そして、空は何を思ったのか、一行全員に閨の行方を聞き始めた。
1、ぽちに聞いてみた。
「おねーさまですかー?ぽちはー、おねーさまをー見てないですー」
「そーかー。おおきになー」
2、控に聞いてみた。
「……ねーちゃん?見てないよ。それより、遊ぼーよ空くん!」
「今は遊んどる場合ちゃう。
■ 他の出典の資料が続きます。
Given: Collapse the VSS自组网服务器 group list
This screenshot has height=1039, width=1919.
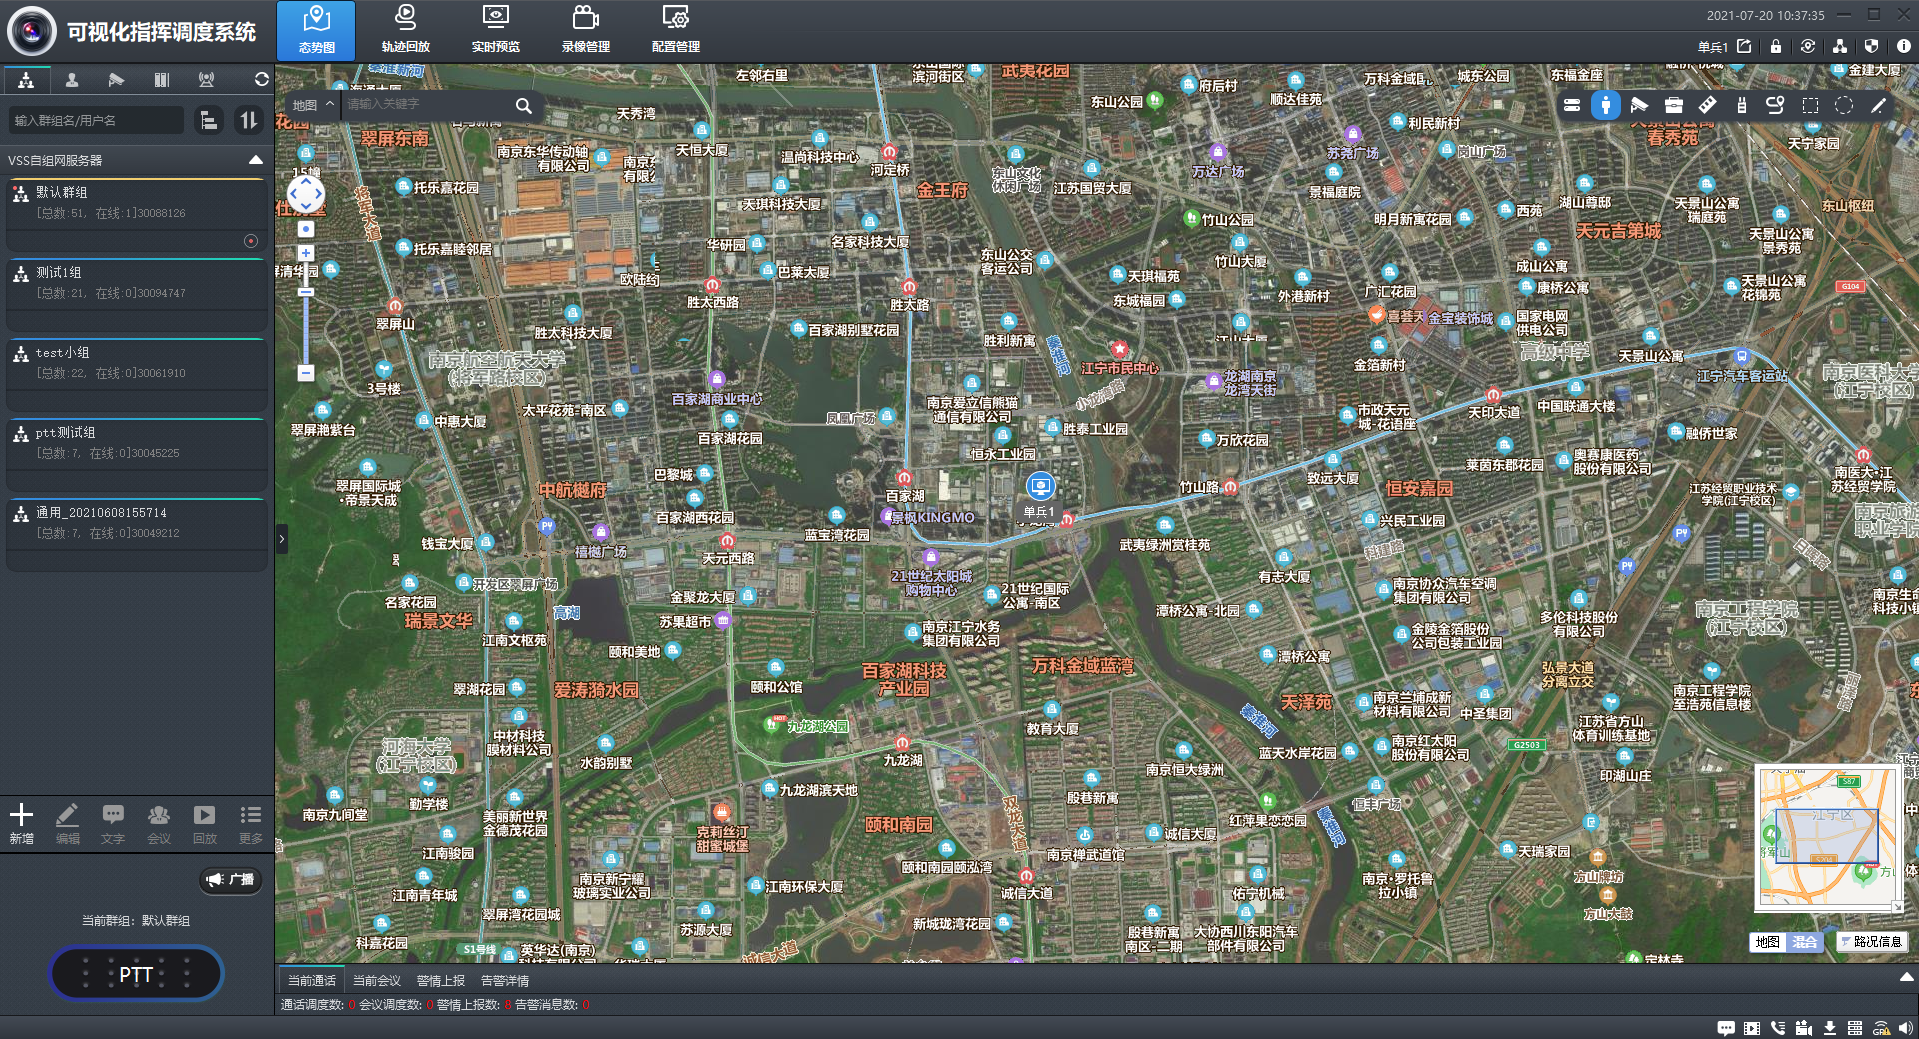Looking at the screenshot, I should tap(256, 160).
またあとでな」
3、姫さんに聞いてみた。
「ねーやん?……今日は見てないわん……」
「……そうか……」
4、烏頭目に聞いてみた。
「ねーちゃん?見てないよな……なぁ蝶左?」
「俺に振るなよ……まぁ、確かに見てないワケ。」
「……これで一匹と四人目や……。ほんま、どこ行ったんやろな……?」
5、蝶左に……は聞いたから……
6、チビっこに聞いてみた。
「閨……?みなも……見てない……」
「これもあかんかー……チビっこなら見た思たんやけどな……」
だが、これで終わりではなかった。
みなもの口から驚きの言葉が発されたのだ。
「でも……閨……今……危ない所にいる……このままだと……閨…死んじゃう……」
「……なんやて……?」
やっと手にした情報は、あまりにも唐突すぎた。
「で、今どこにおるんや、ねーちゃんは」
嫌な予感が頭をよぎる。
「詳しいことは……分からない……でも……多分……これは………崖…」
それを聞いた空は目を見開き、急いで屋敷を出た。
何で……何で崖におるんや……!?
まぁ、そんなことはどうでもエエんや!!
とにかくねーちゃん探さんと……!!
深い闇が夕空を侵食していく中、空は颯爽と草原を走り出したのだった。